Он замолчал и посмотрел на друга. Ему ведомо было, что тот принимал участие в подавлении пугачевщины, в частности в боях за Казань, однако всякий раз, как речь заходила о тех кровавых делах, Николай начинал куда-то торопиться или уж в крайнем случае сбивался на известные анекдоты. Сейчас, когда речь зашла о глубоко запрятанных днях жизни, пришло время вспомнить всерьез что-то и из пугачевщины.

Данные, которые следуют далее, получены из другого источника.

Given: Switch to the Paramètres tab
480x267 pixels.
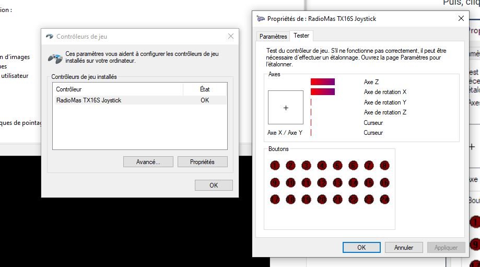Looking at the screenshot, I should coord(273,37).
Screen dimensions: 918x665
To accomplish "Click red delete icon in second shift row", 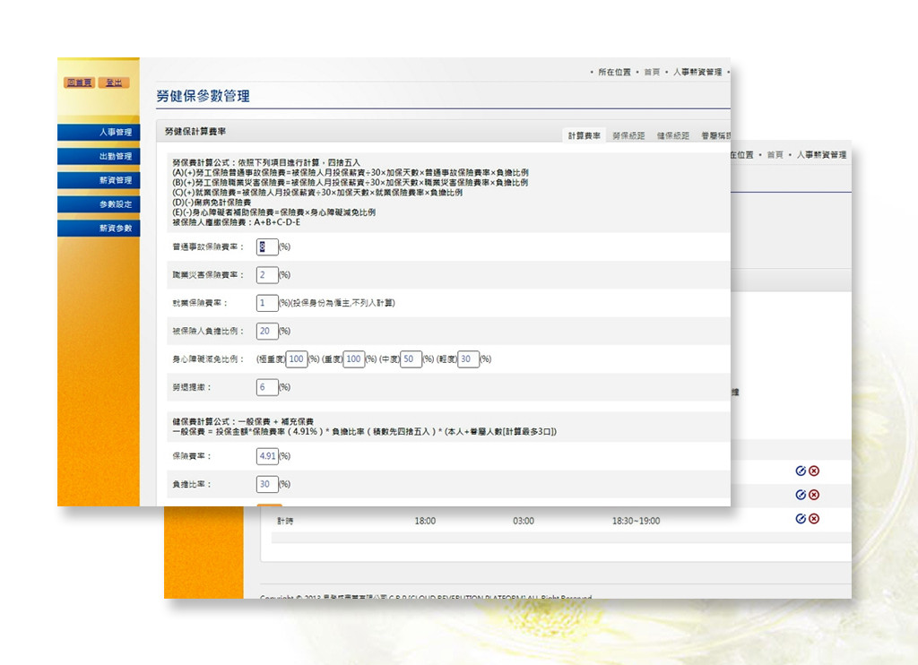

Он прикрыл глаза ладонью и так заговорил: «Кто там, в той армии убийц, ведал об энциклопедистах? Если только не затесался там Видаль Карантце… Придется, Миша, мне все-таки рассказать тебе одну историю, что связывает воедино всю нашу семью. Я ее таил от всех, вот видишь, даже и от тебя. Когда мы второй раз отбили Казань, в тамошний кремль приволокли повязанную банду так называемых „придворных Его Величества“. Их взяли пьяными в поместье Беклемишевых, где они развлекались стягиваньем кожи с плененной знати и офицеров гарнизона. По одному их приводили к генералу Михельсону на допрос, и тогда один, когда сабля была приставлена к его горлу, на ломаном русском показал на рыжебородого мазурика по имени, верь не верь, фельдмаршал Барбаросса. Когда-то мне Фио поведала о сей возмутительной внешности: рыжая растительность, рваная ноздря и выступающие из-за верхней губы два клыка. Он стоял перед Михельсоном гордо, как будто равный по чести воин, а я взирал на него, не отрываясь, стараясь вспомнить, что все сие для меня означает. И вдруг озарило: Гданьск, подвал в „Золотом льве“, Казак Эмиль, бой в Мекленбурге, попытка высадки банды на острове, и далее — нестерпимый рассказ Фио о Рыжей Бороде… Тогда я и взвыл, как темный дух мести: „А ты не забыл, вор, про замок Доттеринк-Моттеринк и про семью Грудерингов?!“ И тут же он при всех членах военно-полевого суда бухнулся ниц без сознания.